Install it as a NuGet package into your own Functions project (.Net Core only).

NOTE: you will also need to add a DfmEndpoint.Setup(); call somewhere at your project's startup. See further instructions in DurableFunctionsMonitor.DotNetBackend package's readme.

Config setting reference

The following optional config settings are supported. Depending on the way you run this tool, you specify them as environment variables, Azure App Service config settings or values in your local.settings.json file.

  • DFM_HUB_NAME - comma-separated list of allowed Task Hubs. Task Hubs from alternative Storage accounts should be specified as my_other_conn_string-my_hub_name. WARNING: when this setting is not set, all Task Hubs from all configured Storage Accounts are accessible.
  • DFM_ALLOWED_USER_NAMES - comma-separated list of users, that are allowed to access the endpoint. You typically put emails into there. WARNING: if this setting is not set, all authenticated users are allowed. Alternatively you can whitelist allowed users in your AAD app's configuration.
  • DFM_ALLOWED_APP_ROLES - comma-separated list of allowed AAD App Roles. Once set, only users that's been assigned one of these roles will be allowed to access the endpoint. You typically assign App Roles to users/groups via AAD Enterprise Applications->[your AAD app]->Users and Groups tab in your Azure Portal. Then user's role should appear in the roles claim in their access token. When both DFM_ALLOWED_USER_NAMES and DFM_ALLOWED_APP_ROLES are specified, then both take effect.
  • DFM_MODE - the endpoint's functional mode. Only one value for this setting is currently supported: ReadOnly - this disables all modification operations (related methods will return 403), thus turning the endpoint into a monitoring-only state.
  • DFM_NONCE - the only reasonable value for this setting is i_sure_know_what_i_am_doing. This disables any kind of user authentication. Please, be sure what you are doing.
  • DFM_CLIENT_CONFIG - a JSON, that is being passed to the client UI to adjust its behaviour. So far the only option is supported: {'theme':'dark'} turns the UI into dark color mode.
  • DFM_ALTERNATIVE_CONNECTION_STRING_my_other_conn_string - alternative Storage connection string to monitor Task Hubs from. There can be multiple of these, all prefixed with DFM_ALTERNATIVE_CONNECTION_STRING_. Once configured, Task Hubs from these accounts become available under URLs like https://my-dfm-endpoint/my_other_conn_string-my_hub_name.

Details

The backend is a C#-written Azure Function itself, that leverages Durable Functions management interface and adds paging/filtering/sorting/etc. capabilities on top of it. UI is a set of static build artifacts from this project, committed into this folder and served by this function.

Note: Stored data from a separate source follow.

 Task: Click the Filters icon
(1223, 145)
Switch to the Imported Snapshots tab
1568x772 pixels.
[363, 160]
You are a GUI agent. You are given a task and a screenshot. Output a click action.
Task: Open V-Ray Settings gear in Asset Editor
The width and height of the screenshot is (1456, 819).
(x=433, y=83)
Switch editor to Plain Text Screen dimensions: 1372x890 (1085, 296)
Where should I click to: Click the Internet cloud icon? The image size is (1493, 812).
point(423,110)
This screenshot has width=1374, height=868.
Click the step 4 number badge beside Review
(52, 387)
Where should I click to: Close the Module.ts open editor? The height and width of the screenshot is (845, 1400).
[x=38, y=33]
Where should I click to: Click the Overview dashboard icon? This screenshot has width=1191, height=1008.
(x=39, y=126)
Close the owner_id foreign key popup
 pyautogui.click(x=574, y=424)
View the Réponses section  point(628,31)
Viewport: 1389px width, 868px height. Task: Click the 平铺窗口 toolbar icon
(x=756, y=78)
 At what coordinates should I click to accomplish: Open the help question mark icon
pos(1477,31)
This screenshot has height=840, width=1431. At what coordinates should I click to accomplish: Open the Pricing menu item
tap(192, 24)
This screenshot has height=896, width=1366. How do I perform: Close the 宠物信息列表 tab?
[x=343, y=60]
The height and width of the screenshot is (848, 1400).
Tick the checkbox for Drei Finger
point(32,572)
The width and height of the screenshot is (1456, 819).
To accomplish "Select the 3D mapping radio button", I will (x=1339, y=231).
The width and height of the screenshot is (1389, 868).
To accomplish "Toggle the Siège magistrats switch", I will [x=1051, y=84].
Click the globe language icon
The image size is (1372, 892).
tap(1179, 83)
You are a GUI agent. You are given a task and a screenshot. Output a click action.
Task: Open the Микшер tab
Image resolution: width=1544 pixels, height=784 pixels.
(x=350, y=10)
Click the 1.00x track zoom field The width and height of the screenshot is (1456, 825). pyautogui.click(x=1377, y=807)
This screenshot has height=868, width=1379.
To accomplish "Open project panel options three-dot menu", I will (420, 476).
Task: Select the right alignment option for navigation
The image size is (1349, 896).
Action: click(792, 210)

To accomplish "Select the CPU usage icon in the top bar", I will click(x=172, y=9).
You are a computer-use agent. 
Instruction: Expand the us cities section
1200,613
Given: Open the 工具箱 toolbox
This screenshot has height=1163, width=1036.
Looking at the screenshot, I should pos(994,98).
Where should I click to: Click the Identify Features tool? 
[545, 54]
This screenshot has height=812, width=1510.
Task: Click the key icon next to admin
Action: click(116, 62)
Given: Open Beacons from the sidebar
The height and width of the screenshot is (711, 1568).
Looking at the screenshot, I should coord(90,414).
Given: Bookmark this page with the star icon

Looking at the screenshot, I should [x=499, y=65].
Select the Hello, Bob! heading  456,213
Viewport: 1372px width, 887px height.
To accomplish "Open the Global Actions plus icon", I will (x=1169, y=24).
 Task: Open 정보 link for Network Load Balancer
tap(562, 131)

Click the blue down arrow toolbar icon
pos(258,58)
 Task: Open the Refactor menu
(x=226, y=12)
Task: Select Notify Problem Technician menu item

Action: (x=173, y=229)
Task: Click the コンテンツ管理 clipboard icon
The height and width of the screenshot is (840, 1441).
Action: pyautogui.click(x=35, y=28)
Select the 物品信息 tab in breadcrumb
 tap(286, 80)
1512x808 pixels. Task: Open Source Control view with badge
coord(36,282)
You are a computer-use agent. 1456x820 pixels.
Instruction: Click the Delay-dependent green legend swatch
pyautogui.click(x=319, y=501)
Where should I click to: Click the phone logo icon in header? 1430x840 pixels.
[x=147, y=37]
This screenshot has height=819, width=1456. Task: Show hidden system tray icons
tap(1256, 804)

By default, Azure Functions runtime exposes a /runtime/webhooks/durabletask endpoint, which (when running locally) doesn't have any auth and returns quite sensitive data. That endpoint is being suppressed via proxies.json. Still, when running on your devbox, please, ensure that the HTTP port you're using is not accessible externally.

When this backend is run as part of VsCode extension, it's being protected with a random nonce, so that nobody else could make calls to it except your VsCode instance.

When deployed to Azure, your DFM instance must be secured with Easy Auth. Support for AAD login was added to v.1.1.0 (client side signs the user in and obtains an access token, backend validates the token and the user), but it needs to be configured properly, as described above.

Enjoy and please report any bugs.

Known Issues

  • Beware of this Docker Desktop trouble. Whenever your laptop goes to sleep, time might freeze inside your containers. Which forces all outgoing HTTPS connections to fail due to a big time lag, so everything just breaks. If after starting the container you only see "function host is not running" error in your browser, then try to restart your Docker Desktop.